Task inputs
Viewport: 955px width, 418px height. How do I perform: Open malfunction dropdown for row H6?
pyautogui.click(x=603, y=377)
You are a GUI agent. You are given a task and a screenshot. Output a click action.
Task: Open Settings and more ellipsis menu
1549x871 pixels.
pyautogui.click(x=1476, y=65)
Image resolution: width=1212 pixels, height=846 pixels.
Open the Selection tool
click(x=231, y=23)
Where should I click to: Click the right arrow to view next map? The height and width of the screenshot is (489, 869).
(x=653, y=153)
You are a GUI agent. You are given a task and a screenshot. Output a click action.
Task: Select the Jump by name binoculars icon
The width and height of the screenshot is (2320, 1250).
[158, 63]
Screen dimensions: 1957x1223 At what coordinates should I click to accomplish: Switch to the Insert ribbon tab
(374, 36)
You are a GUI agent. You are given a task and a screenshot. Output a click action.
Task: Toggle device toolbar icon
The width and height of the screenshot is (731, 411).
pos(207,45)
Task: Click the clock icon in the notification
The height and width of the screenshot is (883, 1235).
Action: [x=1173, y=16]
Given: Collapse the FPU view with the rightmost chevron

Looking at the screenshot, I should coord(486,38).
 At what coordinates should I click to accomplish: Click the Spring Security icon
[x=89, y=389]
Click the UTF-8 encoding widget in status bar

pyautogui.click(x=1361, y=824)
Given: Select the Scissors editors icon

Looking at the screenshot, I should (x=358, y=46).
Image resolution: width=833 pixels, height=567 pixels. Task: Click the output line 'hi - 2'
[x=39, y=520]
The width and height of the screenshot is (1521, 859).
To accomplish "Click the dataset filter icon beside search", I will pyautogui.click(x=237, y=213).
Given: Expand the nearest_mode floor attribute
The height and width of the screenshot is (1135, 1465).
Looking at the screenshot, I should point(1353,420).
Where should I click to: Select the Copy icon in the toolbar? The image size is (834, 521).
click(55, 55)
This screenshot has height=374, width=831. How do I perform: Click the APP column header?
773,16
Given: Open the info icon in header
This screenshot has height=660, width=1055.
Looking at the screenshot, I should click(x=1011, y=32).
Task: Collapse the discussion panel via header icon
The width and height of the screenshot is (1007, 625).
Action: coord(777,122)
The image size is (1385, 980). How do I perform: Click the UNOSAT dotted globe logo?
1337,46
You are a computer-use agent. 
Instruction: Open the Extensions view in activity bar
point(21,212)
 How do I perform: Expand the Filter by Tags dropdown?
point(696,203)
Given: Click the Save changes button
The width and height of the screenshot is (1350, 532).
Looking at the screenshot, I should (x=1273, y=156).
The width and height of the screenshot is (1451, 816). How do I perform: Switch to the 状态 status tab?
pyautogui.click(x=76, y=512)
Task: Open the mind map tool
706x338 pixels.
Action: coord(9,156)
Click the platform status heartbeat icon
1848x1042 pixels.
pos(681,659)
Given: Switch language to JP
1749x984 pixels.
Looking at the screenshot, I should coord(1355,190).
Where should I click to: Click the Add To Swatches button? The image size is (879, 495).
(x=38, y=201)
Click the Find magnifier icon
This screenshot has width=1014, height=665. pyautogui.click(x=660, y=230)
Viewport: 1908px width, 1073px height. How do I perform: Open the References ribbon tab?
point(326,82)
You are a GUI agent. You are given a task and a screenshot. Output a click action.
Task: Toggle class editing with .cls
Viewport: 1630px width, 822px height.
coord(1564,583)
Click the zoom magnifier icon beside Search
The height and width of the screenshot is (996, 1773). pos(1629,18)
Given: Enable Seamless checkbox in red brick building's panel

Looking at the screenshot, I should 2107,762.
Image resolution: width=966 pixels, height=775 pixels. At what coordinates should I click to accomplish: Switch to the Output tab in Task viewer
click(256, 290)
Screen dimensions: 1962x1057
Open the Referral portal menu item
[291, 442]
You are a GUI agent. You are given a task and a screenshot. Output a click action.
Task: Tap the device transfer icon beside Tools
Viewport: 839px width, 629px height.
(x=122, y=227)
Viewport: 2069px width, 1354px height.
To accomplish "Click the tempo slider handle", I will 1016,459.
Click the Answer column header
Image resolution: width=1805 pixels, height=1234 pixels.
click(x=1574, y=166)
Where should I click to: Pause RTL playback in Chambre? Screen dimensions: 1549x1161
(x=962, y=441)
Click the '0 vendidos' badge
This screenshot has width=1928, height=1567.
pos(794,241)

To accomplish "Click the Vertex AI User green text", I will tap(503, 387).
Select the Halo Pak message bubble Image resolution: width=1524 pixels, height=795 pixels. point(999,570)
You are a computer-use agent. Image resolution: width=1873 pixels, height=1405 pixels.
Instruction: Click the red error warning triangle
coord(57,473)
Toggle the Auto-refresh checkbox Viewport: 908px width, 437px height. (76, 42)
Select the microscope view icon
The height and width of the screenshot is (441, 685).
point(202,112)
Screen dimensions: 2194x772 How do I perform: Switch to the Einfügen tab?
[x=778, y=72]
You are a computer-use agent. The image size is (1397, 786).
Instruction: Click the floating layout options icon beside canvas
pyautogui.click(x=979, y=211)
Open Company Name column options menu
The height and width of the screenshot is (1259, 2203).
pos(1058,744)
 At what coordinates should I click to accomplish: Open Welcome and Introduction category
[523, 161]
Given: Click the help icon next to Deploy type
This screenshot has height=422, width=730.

Brief
The records above are to be copied out exactly, line for line.

Solved problem
Viewport: 955px width, 418px height. How do I perform: Open malfunction dropdown for row H6?
pyautogui.click(x=603, y=377)
You are a GUI agent. You are given a task and a screenshot. Output a click action.
Task: Open Settings and more ellipsis menu
1549x871 pixels.
pyautogui.click(x=1476, y=65)
Image resolution: width=1212 pixels, height=846 pixels.
Open the Selection tool
click(x=231, y=23)
Where should I click to: Click the right arrow to view next map? The height and width of the screenshot is (489, 869).
(x=653, y=153)
You are a GUI agent. You are given a task and a screenshot. Output a click action.
Task: Select the Jump by name binoculars icon
The width and height of the screenshot is (2320, 1250).
[158, 63]
Screen dimensions: 1957x1223 At what coordinates should I click to accomplish: Switch to the Insert ribbon tab
(374, 36)
You are a GUI agent. You are given a task and a screenshot. Output a click action.
Task: Toggle device toolbar icon
The width and height of the screenshot is (731, 411).
pos(207,45)
Task: Click the clock icon in the notification
The height and width of the screenshot is (883, 1235).
Action: [x=1173, y=16]
Given: Collapse the FPU view with the rightmost chevron

Looking at the screenshot, I should coord(486,38).
 At what coordinates should I click to accomplish: Click the Spring Security icon
[x=89, y=389]
Click the UTF-8 encoding widget in status bar

pyautogui.click(x=1361, y=824)
Given: Select the Scissors editors icon

Looking at the screenshot, I should (x=358, y=46).
Image resolution: width=833 pixels, height=567 pixels. Task: Click the output line 'hi - 2'
[x=39, y=520]
The width and height of the screenshot is (1521, 859).
To accomplish "Click the dataset filter icon beside search", I will pyautogui.click(x=237, y=213).
Given: Expand the nearest_mode floor attribute
The height and width of the screenshot is (1135, 1465).
Looking at the screenshot, I should point(1353,420).
Where should I click to: Select the Copy icon in the toolbar? The image size is (834, 521).
click(55, 55)
This screenshot has height=374, width=831. How do I perform: Click the APP column header?
773,16
Given: Open the info icon in header
This screenshot has height=660, width=1055.
Looking at the screenshot, I should click(x=1011, y=32).
Task: Collapse the discussion panel via header icon
The width and height of the screenshot is (1007, 625).
Action: coord(777,122)
The image size is (1385, 980). How do I perform: Click the UNOSAT dotted globe logo?
1337,46
You are a computer-use agent. 
Instruction: Open the Extensions view in activity bar
point(21,212)
 How do I perform: Expand the Filter by Tags dropdown?
point(696,203)
Given: Click the Save changes button
The width and height of the screenshot is (1350, 532).
Looking at the screenshot, I should (x=1273, y=156).
The width and height of the screenshot is (1451, 816). How do I perform: Switch to the 状态 status tab?
pyautogui.click(x=76, y=512)
Task: Open the mind map tool
706x338 pixels.
Action: coord(9,156)
Click the platform status heartbeat icon
1848x1042 pixels.
pos(681,659)
Given: Switch language to JP
1749x984 pixels.
Looking at the screenshot, I should coord(1355,190).
Where should I click to: Click the Add To Swatches button? The image size is (879, 495).
(x=38, y=201)
Click the Find magnifier icon
This screenshot has width=1014, height=665. pyautogui.click(x=660, y=230)
Viewport: 1908px width, 1073px height. How do I perform: Open the References ribbon tab?
point(326,82)
You are a GUI agent. You are given a task and a screenshot. Output a click action.
Task: Toggle class editing with .cls
Viewport: 1630px width, 822px height.
coord(1564,583)
Click the zoom magnifier icon beside Search
The height and width of the screenshot is (996, 1773). pos(1629,18)
Given: Enable Seamless checkbox in red brick building's panel

Looking at the screenshot, I should 2107,762.
Image resolution: width=966 pixels, height=775 pixels. At what coordinates should I click to accomplish: Switch to the Output tab in Task viewer
click(256, 290)
Screen dimensions: 1962x1057
Open the Referral portal menu item
[291, 442]
You are a GUI agent. You are given a task and a screenshot. Output a click action.
Task: Tap the device transfer icon beside Tools
Viewport: 839px width, 629px height.
(x=122, y=227)
Viewport: 2069px width, 1354px height.
To accomplish "Click the tempo slider handle", I will 1016,459.
Click the Answer column header
Image resolution: width=1805 pixels, height=1234 pixels.
click(x=1574, y=166)
Where should I click to: Pause RTL playback in Chambre? Screen dimensions: 1549x1161
(x=962, y=441)
Click the '0 vendidos' badge
This screenshot has width=1928, height=1567.
pos(794,241)

To accomplish "Click the Vertex AI User green text", I will tap(503, 387).
Select the Halo Pak message bubble Image resolution: width=1524 pixels, height=795 pixels. point(999,570)
You are a computer-use agent. Image resolution: width=1873 pixels, height=1405 pixels.
Instruction: Click the red error warning triangle
coord(57,473)
Toggle the Auto-refresh checkbox Viewport: 908px width, 437px height. (76, 42)
Select the microscope view icon
The height and width of the screenshot is (441, 685).
point(202,112)
Screen dimensions: 2194x772 How do I perform: Switch to the Einfügen tab?
[x=778, y=72]
You are a computer-use agent. The image size is (1397, 786).
Instruction: Click the floating layout options icon beside canvas
pyautogui.click(x=979, y=211)
Open Company Name column options menu
The height and width of the screenshot is (1259, 2203).
pos(1058,744)
 At what coordinates should I click to accomplish: Open Welcome and Introduction category
[523, 161]
Given: Click the help icon next to Deploy type
This screenshot has height=422, width=730.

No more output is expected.